§ Problems to solve
a) From the passage about pointing at things, reproduce word for word the part that opens with the words containing "PAT = Point" and closes with "using an image.".
b) Decide whether each statement agrees with the passage about pointing at things, answering yes or no and quoting the words that settle it: (i) PAT stands for "Point at Things." (ii) The approach depends on a special spoken command language. (iii) In the room example, there are exactly 50 lights.
c) Pick up the passage about pointing at things after its final sentence and write what comes next.

§ Selected excerpt
══════════

The Semantic Marker™ when combined with SMART - the Semantic Marker™ Augmented Reality of Things, supports a new programming paradigm:

Pointing at things to securely invoke their functionality

PAT = Point at Things

This includes scanning and searching (ie. scanning in-situ in the physical world, or searching among virtual items). And the 2d Optical Vision Marker - the Semantic Marker™ is just the tool: precise naming using an image.

And these don't involve special language, or spoken word. For example you walk into a room and there are 100's of lights. What is the voice command for turning on the 50th light, and which one is the 50th? How is the naming convention arranged (column or row major, big or little indian, etc).

Now if a user could somehow just point at the item desired, this 50th light, they wouldn't need to know the naming convention; Just turn on the one I'm pointing at. Much like the physical light switches of old, a direct connection to the light is performed (once the appropriate light switch for the 50th light is found.)

══════════

§ Data section
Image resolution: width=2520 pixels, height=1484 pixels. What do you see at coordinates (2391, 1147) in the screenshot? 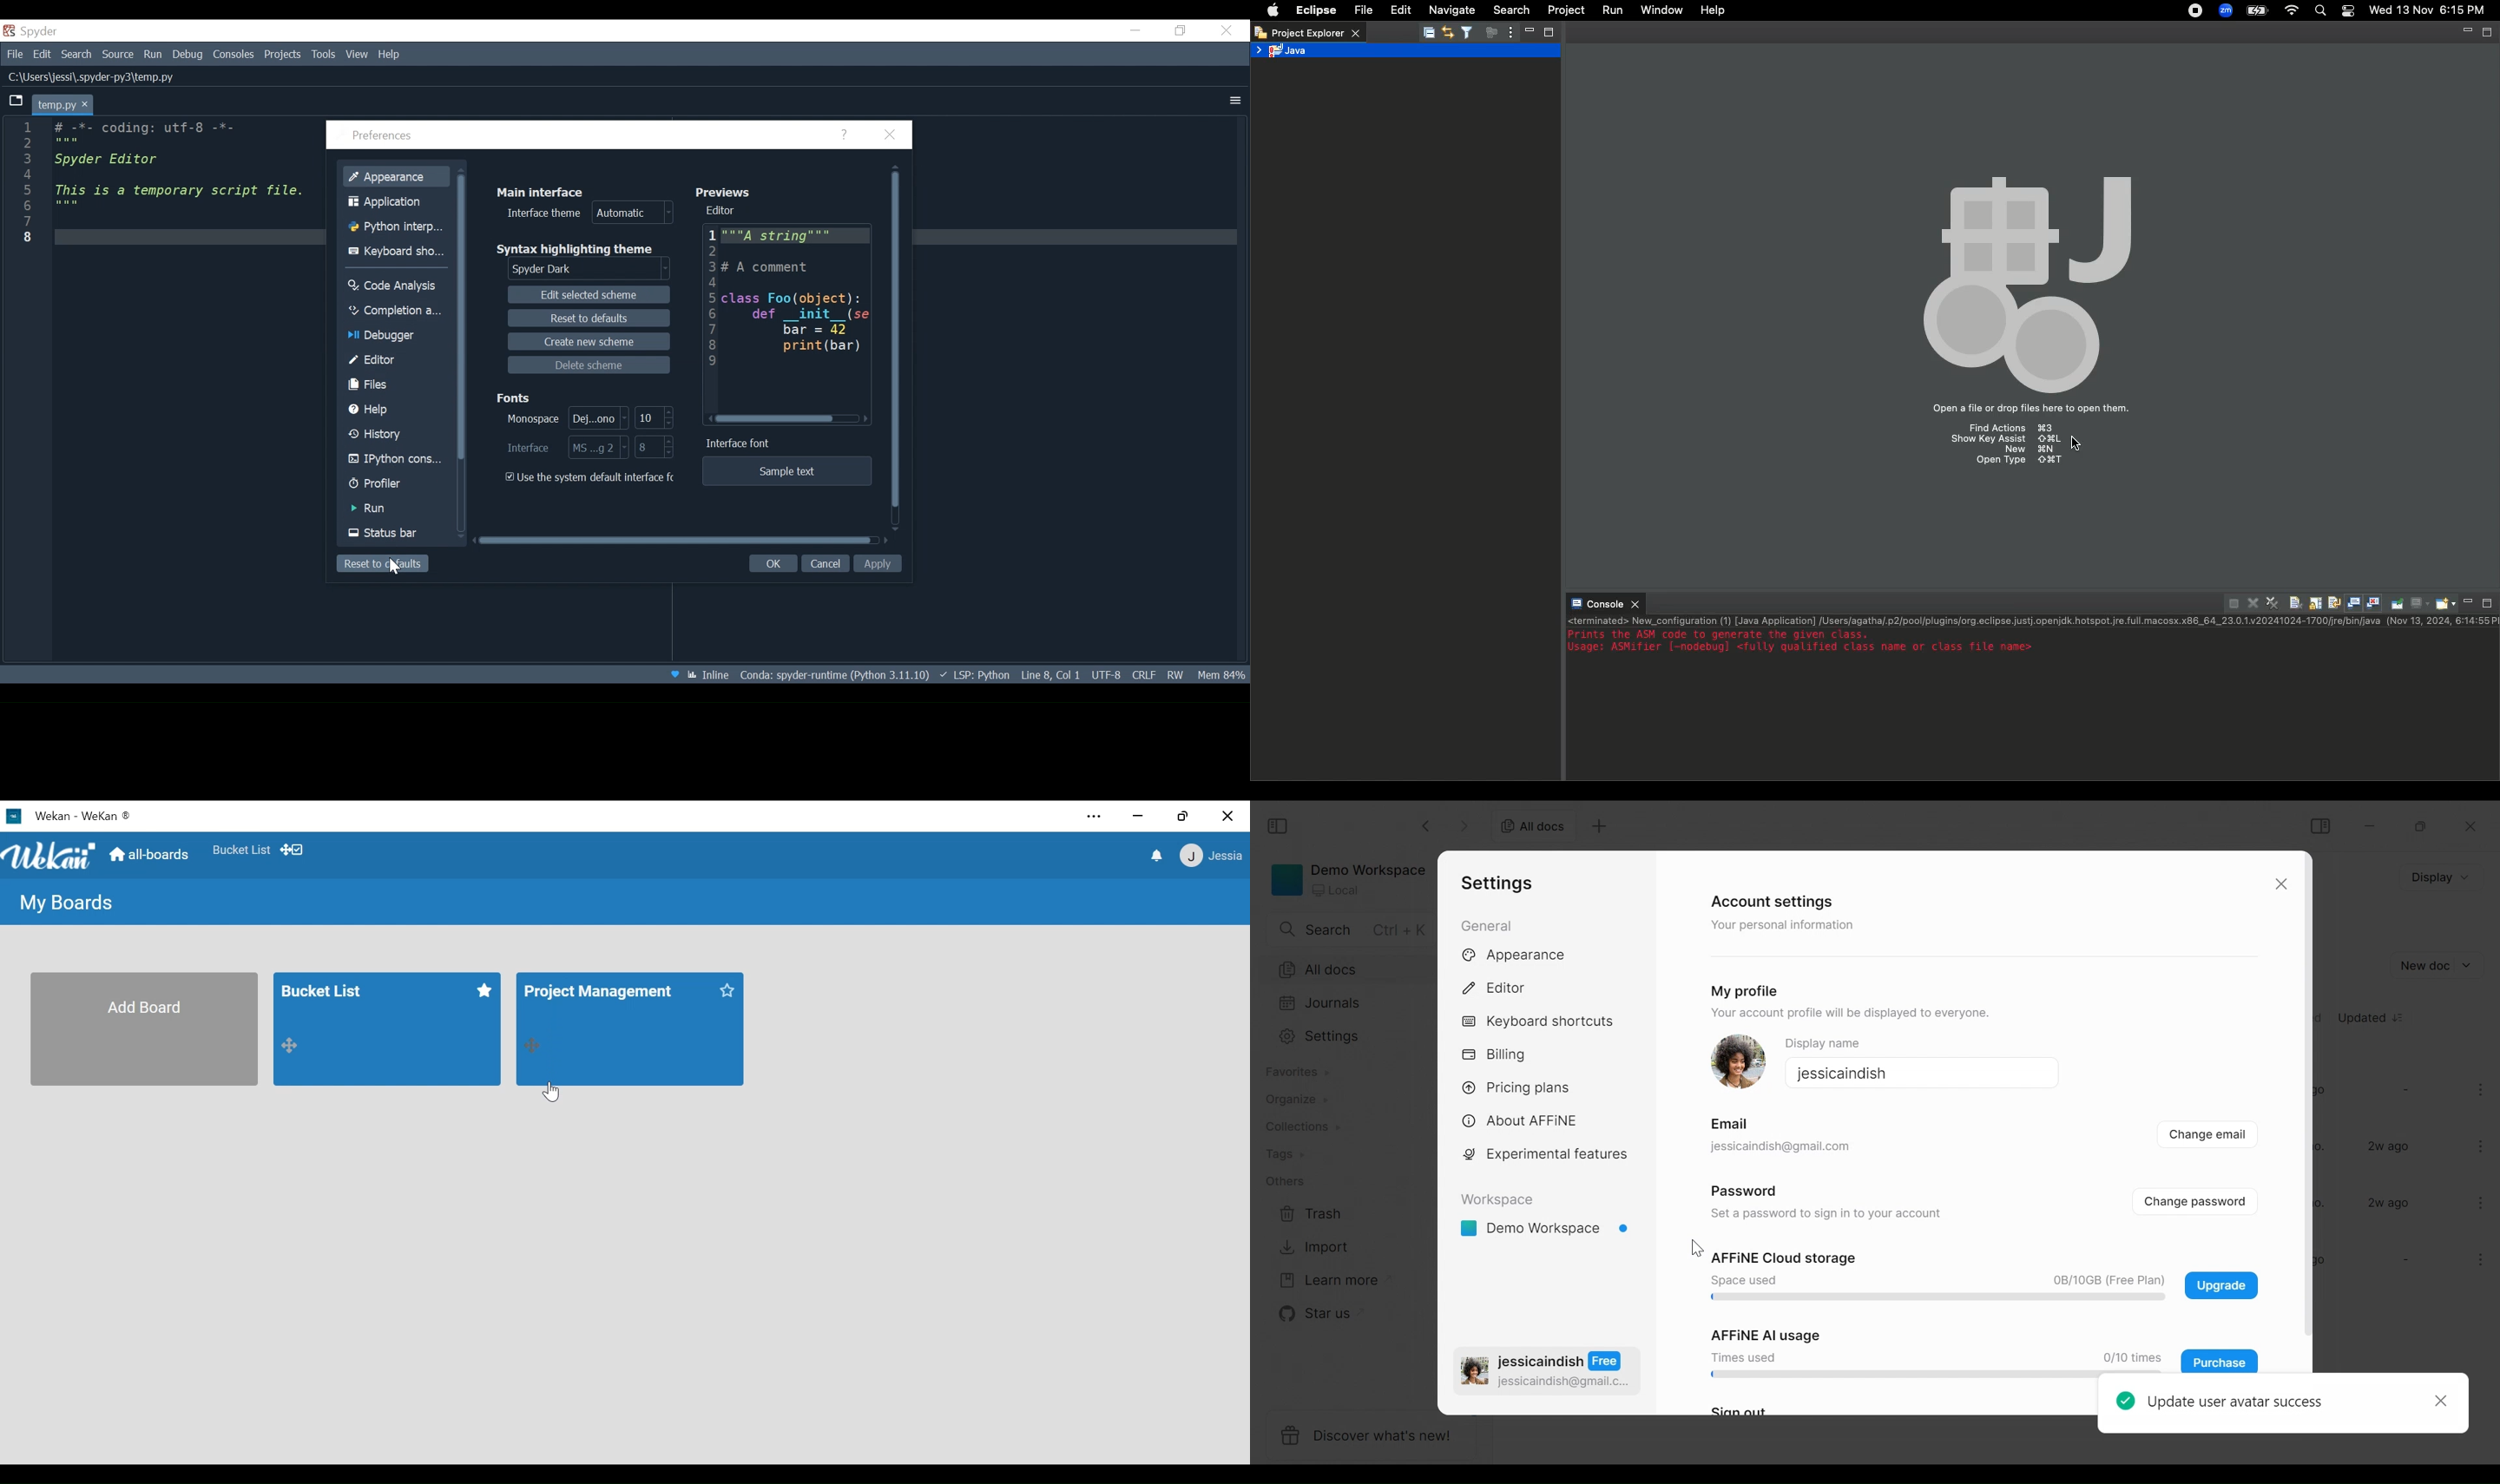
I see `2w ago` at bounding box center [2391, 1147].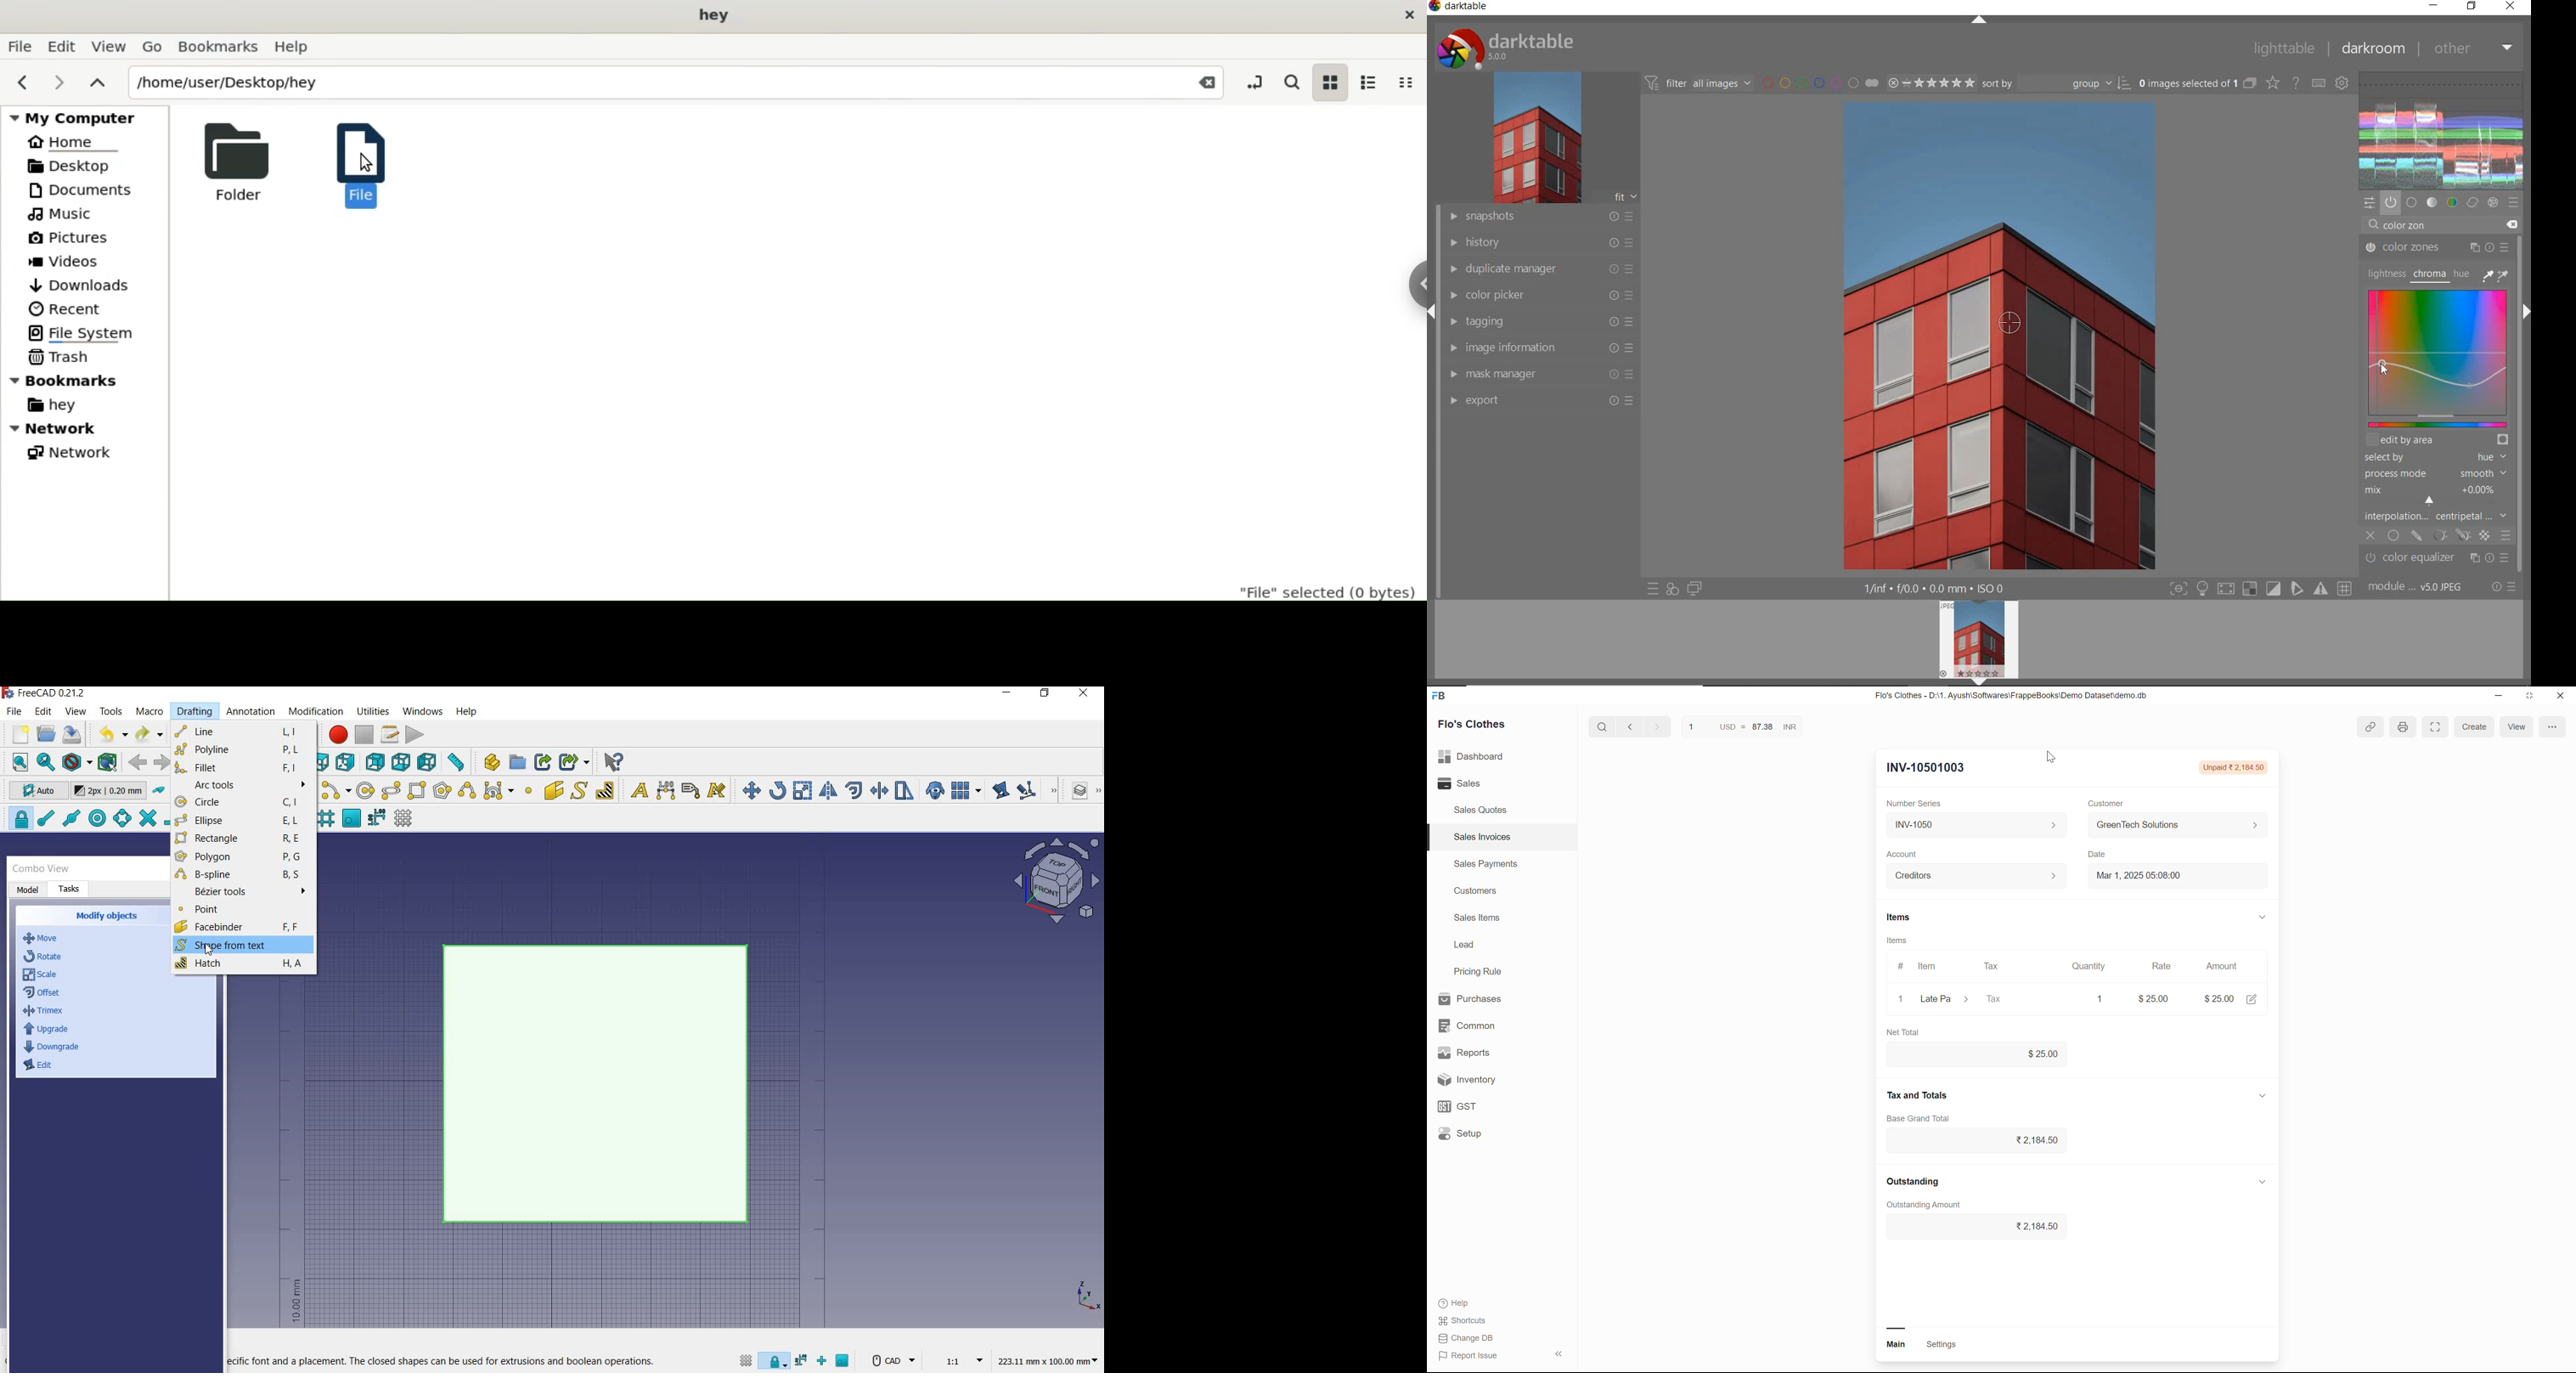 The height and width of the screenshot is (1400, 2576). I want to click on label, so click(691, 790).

══════════

§ Answers in order
a)
PAT = Point at Things

This includes scanning and searching (ie. scanning in-situ in the physical world, or searching among virtual items). And the 2d Optical Vision Marker - the Semantic Marker™ is just the tool: precise naming using an image.

b)
(i) Yes: "PAT = Point at Things"
(ii) No: "these don't involve special language, or spoken word"
(iii) No: "there are 100's of lights"

c)
  1. Aside from putting an image on all the items, it's possible a printout is available that shows all the switches and their corresponding Semantic Marker™. So pointing at the 50th light switch is really pointing at the printout (or on-line) denoting that 50th light.
  2. Using context of multiple optical markers is also valuable. This means that if two markers are seen, describing that the left or right marker is more valuable, or when combined they unlock the key, etc.
  3. Using internal memory of previous scanning (pointing) events. This means scanning a mode optical marker, and then scanning another generic marker. The mode is used to instantiate that generic Semantic Marker™
  4. Security is vital. Bottom line, the username and password should be hidden (even from a tool like wireshark that decodes internet messages). SMART Buttons usually require end users to instantiate with their own credentials, the username and password. But in an friendly environment (no intruders, etc) new SMART buttons can be created that include the instantiated values (eg., the username and password).

Important

Because of the unique Language Addressability of SMART, it enables a powerful Inheritance capability for extensible and adaptable applications; all based on pictorial images. Security is supported since not all the secrets are out in the open - such as encoded in the optical marker. Instead, additional parameters are used to instantiate the SMART button.

Messaging is the key

SMART relies on a robust and extensible internet messaging capability. These are describe throughout the Semantic Marker API document. This includes the following:

  • Message Language Design (JSON, Barklets, BNF, IDL, SQL)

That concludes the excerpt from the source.